You may know that sumo is national game of Japan, but you would not know why it is so. Going out to see sumo helps to find out an answer. It also offers an opportunity to understand Japanese attitude towards foreigners.
There was the 37th Grand Sumo Tournament on February 10th at Kokugikan in Tokyo. Unlike regular matches, results of this tournament don’t count towards rikishis’ (wrestlers) ranks. Its main aim is to make sumo popular. The place played an important role for sumo to become Japan’s national game in the Meiji era when Japan was rapidly turning into a modern society. Kokugi literally means national game.
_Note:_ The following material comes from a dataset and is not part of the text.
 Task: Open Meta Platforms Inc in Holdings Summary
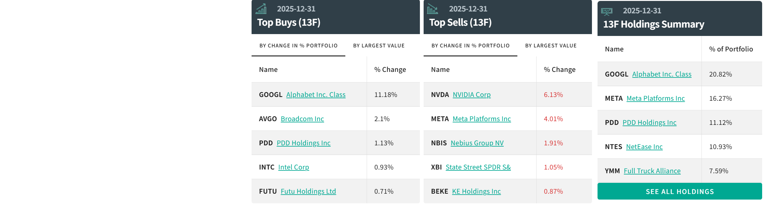click(x=655, y=99)
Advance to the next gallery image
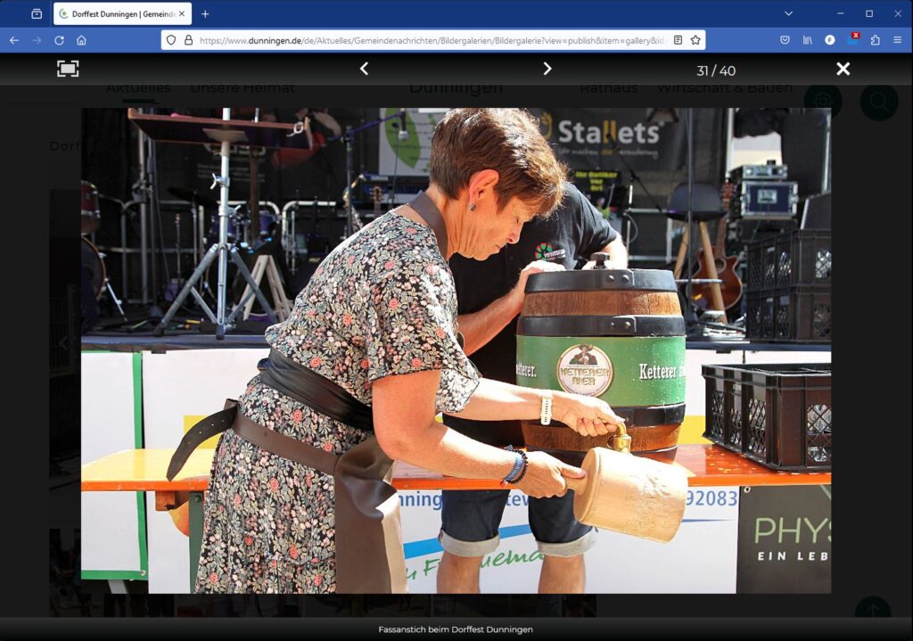The width and height of the screenshot is (913, 641). pyautogui.click(x=547, y=69)
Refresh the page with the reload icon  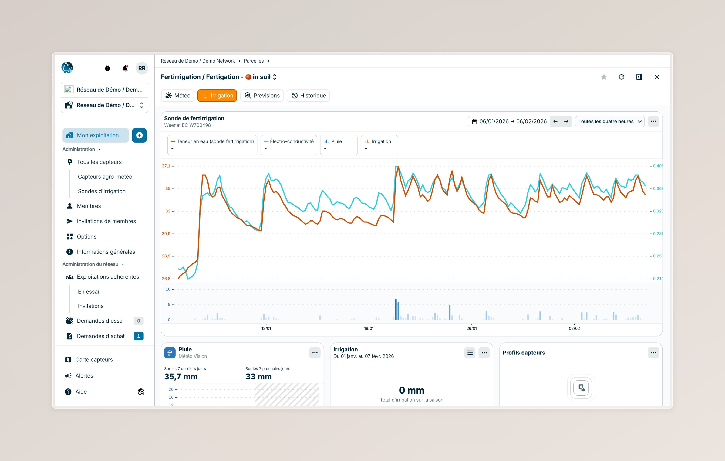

At the centre of Kokugikan is dohyo (the sumo ring) (pictured below). It distinguishes Japanese sumo from other countries’. The sumo ring used to be square in Japan, but it became as it is in the Edo era because one prominent family established itself as a leader in sumo, whose ring was round. One way to win the game is to get an opponent out of the ring. So Japanese rikishis push each other, which is a peculiar way of playing. Japanese fans become excited when one rikishi pushes back hard against the other on the brink of defeat.
There are many ambitious foreign rikishis today from places such as Mongol and Eastern Europe. But, in the opposite to the rise of foreign rikishis, Japanese ones don’t become Yokozuna (champion) for a long time. The disappearance of local heroes resulted in the decrease of local sumo fans.
But that does not mean the loss of local culture. Politeness is important. On the ring riskishis greet in a unique way to show respects to each other before the game, which is like a ritual. Unlike modern sports, sumo is about self-development rather than results. To grow their minds, rikishis need others. In other words, it is spiritual. Even when one rikishi wins, he is not supposed to show his feelings because it is disrespectful to the other. Kakuryu, who won the tournament, is a Mongolian, but he showed that he understood this code of moral conduct.
If rikishis are polite and respectful to sumo, Japanese fans don’t care where they are from. This is striking as racism is still a problem in European football: there is no violence in Kokugikan; nor is racial abuse either; fans say their favourite rikishis’ names loudly during the game; and some of them enjoy talking with foreign tourists. Along with men, there are many women and children, too (Although there is still a nasty sexual discrimination in sumo because of religious matters, women are historically important in developing the game).
It seems that sumo grows Japanese identity among fans. Seeing it makes them feel who they are. After seeing an exciting match, a local man said, “after all, I knew I like sumo”. Welcome to Japan.